### Dataset entries
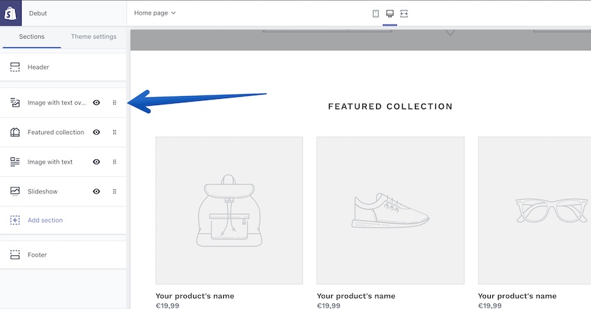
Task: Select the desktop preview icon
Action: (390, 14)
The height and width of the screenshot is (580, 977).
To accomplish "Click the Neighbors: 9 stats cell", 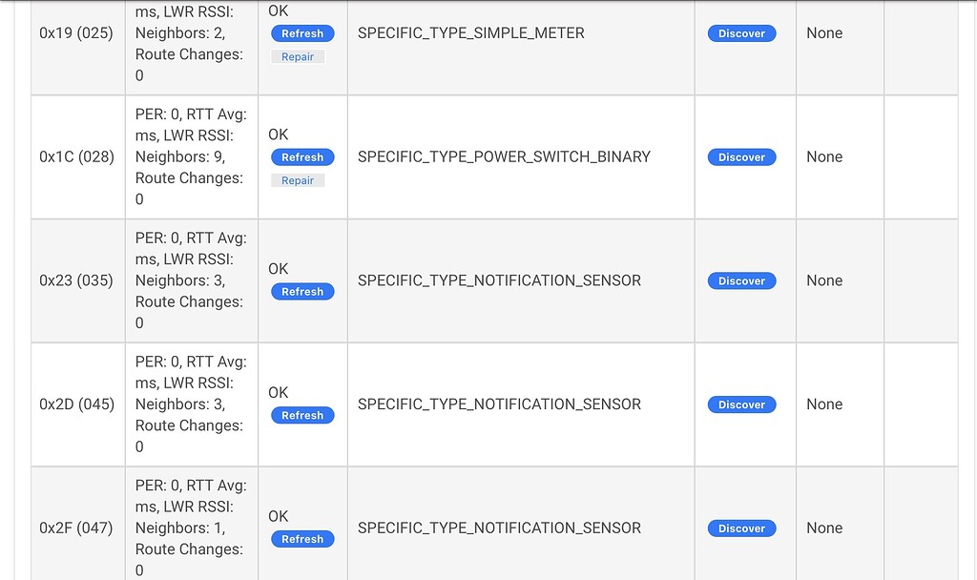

--

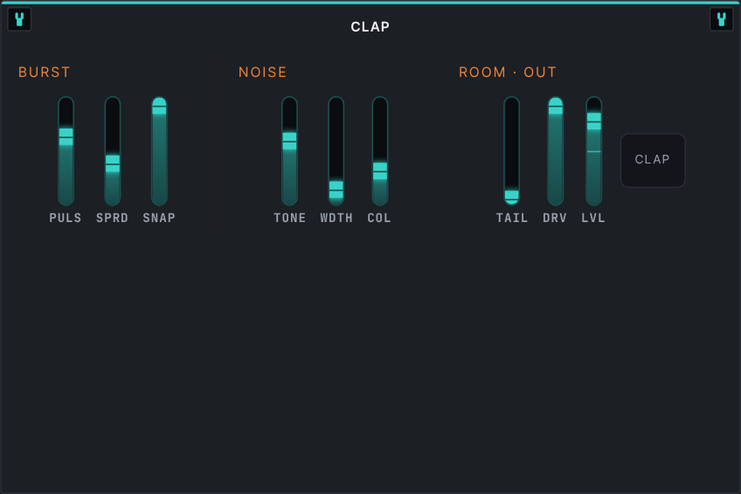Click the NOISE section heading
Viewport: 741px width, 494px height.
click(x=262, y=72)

### Aim of the exercise
Write out word for word the lines of the listing above from the line with "The height and" to the line with "the Neighbors: 9", taking in both of those lines but no pictures.

### Your solution
The height and width of the screenshot is (580, 977).
To accomplish "Click the Neighbors: 9 stats cell", 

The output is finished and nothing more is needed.